### PROBLEM DETAILS
Reproduce the following entries verbatim, starting at the line that contains "coordinates (34, 282)." and ending after the line that contains "(810, 116).".

### RECORDS
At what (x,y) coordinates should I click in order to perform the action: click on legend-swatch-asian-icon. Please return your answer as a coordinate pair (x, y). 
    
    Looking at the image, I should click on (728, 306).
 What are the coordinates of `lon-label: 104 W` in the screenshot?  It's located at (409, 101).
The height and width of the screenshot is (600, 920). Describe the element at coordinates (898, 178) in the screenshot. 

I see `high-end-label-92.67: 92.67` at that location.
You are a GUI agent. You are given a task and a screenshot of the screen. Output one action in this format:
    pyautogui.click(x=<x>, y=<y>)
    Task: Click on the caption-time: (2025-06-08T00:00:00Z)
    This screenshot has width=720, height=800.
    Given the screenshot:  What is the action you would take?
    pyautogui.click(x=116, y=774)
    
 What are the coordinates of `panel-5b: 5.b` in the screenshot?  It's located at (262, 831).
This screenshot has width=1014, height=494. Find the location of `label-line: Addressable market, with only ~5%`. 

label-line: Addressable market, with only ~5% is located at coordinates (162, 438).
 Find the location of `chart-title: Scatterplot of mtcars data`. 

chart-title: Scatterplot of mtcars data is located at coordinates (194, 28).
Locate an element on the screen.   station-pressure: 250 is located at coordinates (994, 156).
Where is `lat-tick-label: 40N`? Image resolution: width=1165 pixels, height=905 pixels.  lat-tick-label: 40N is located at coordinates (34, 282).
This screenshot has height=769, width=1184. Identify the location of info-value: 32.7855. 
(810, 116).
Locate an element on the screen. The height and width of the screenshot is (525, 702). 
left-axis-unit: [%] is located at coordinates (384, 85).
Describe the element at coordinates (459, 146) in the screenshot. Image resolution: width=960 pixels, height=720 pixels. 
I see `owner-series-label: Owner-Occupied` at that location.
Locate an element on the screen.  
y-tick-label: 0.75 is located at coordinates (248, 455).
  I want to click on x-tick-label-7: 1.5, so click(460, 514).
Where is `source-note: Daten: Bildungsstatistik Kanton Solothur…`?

### OUTPUT FOR THIS EXERCISE
Where is `lat-tick-label: 40N`? Image resolution: width=1165 pixels, height=905 pixels.  lat-tick-label: 40N is located at coordinates (34, 282).
This screenshot has height=769, width=1184. Identify the location of info-value: 32.7855. 
(810, 116).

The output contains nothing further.